The answer to both questions is “No, not at all.” In my view, Isaiah did not have the Trinity in mind when he wrote these words, nor was he describing the roles within the Godhead. Rather, Isaiah was setting forth the character of Jesus Christ in His relationship toward His people: Father to children. This child born and this son given is to be the King of Israel, and also King of all those Gentiles who have been and will be grafted into His kingdom. And as King, Jesus will be Father to all His children.
- Jesus will pay the penalty for the sins of all of His children.
- Jesus will protect all of His children.
- Jesus will provide for all of His children.
We see in Jesus’ own words how He applied the title “Father” to Himself as the One who is able to reveal the fatherly character of God to His children.
“I and the Father are one.” (John 10:30)
“The Father is in me, and I in the Father.” (John 10:38)
“Don’t you believe that I am in the Father, and that the Father is in me? The words I say to you are not just my own. Rather, it is the Father, living in me, who is doing his work.” (John 14:10)

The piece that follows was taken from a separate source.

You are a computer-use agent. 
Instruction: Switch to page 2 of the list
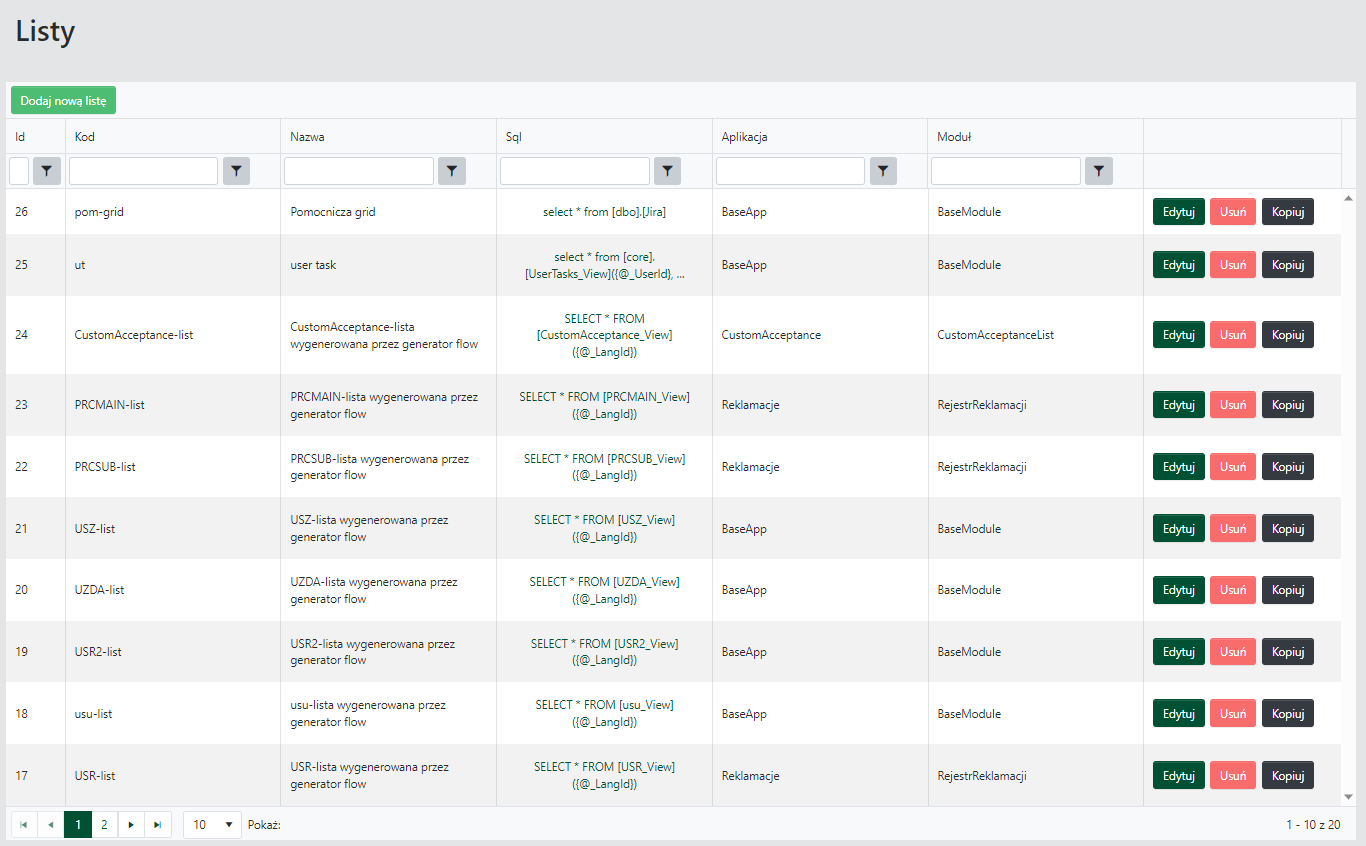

Again, Jesus and the Father are not the same person, but they are one in both essence and nature. As we read about the life and ministry of Jesus in the gospel accounts, we are also reading about the Father, who Jesus precisely represented, just as this prophesied name reveals. The writer of Hebrews explained, “The Son is the radiance of God’s glory and the exact representation of his being, sustaining all things by his powerful word” (Hebrews 1:3), and the apostle John taught that “No one has ever seen God, but God the One and Only, who is at the Father’s side, has made him known” (John 1:18).
One Sabbath day, Jesus healed a lame man by the pool in Jerusalem called Bethesda, and the religious leaders once again questioned Jesus’ authority. His response to these self-righteous religious leaders was as clear tot hem then as it is comforting to us today: “I tell you the truth, the Son can do nothing by himself; he can do only what he sees his Father doing, because whatever the Father does the Son also does” (John 5:19). Here we see how beautifully the Son and the Father are one in their ministry toward man.
Remember, it was Jesus who said, “Let the little children come to me” (Matthew 19:14). Have you come to Jesus by grace through faith? Have you trusted in Him to pay the penalty for all your sins, to protect you, and to provide for you?
On Friday we will look at both parts of this name, “Everlasting Father,” together.
This is the Gospel. This is grace for your race. NEVER FORGET THAT . . . AMEN!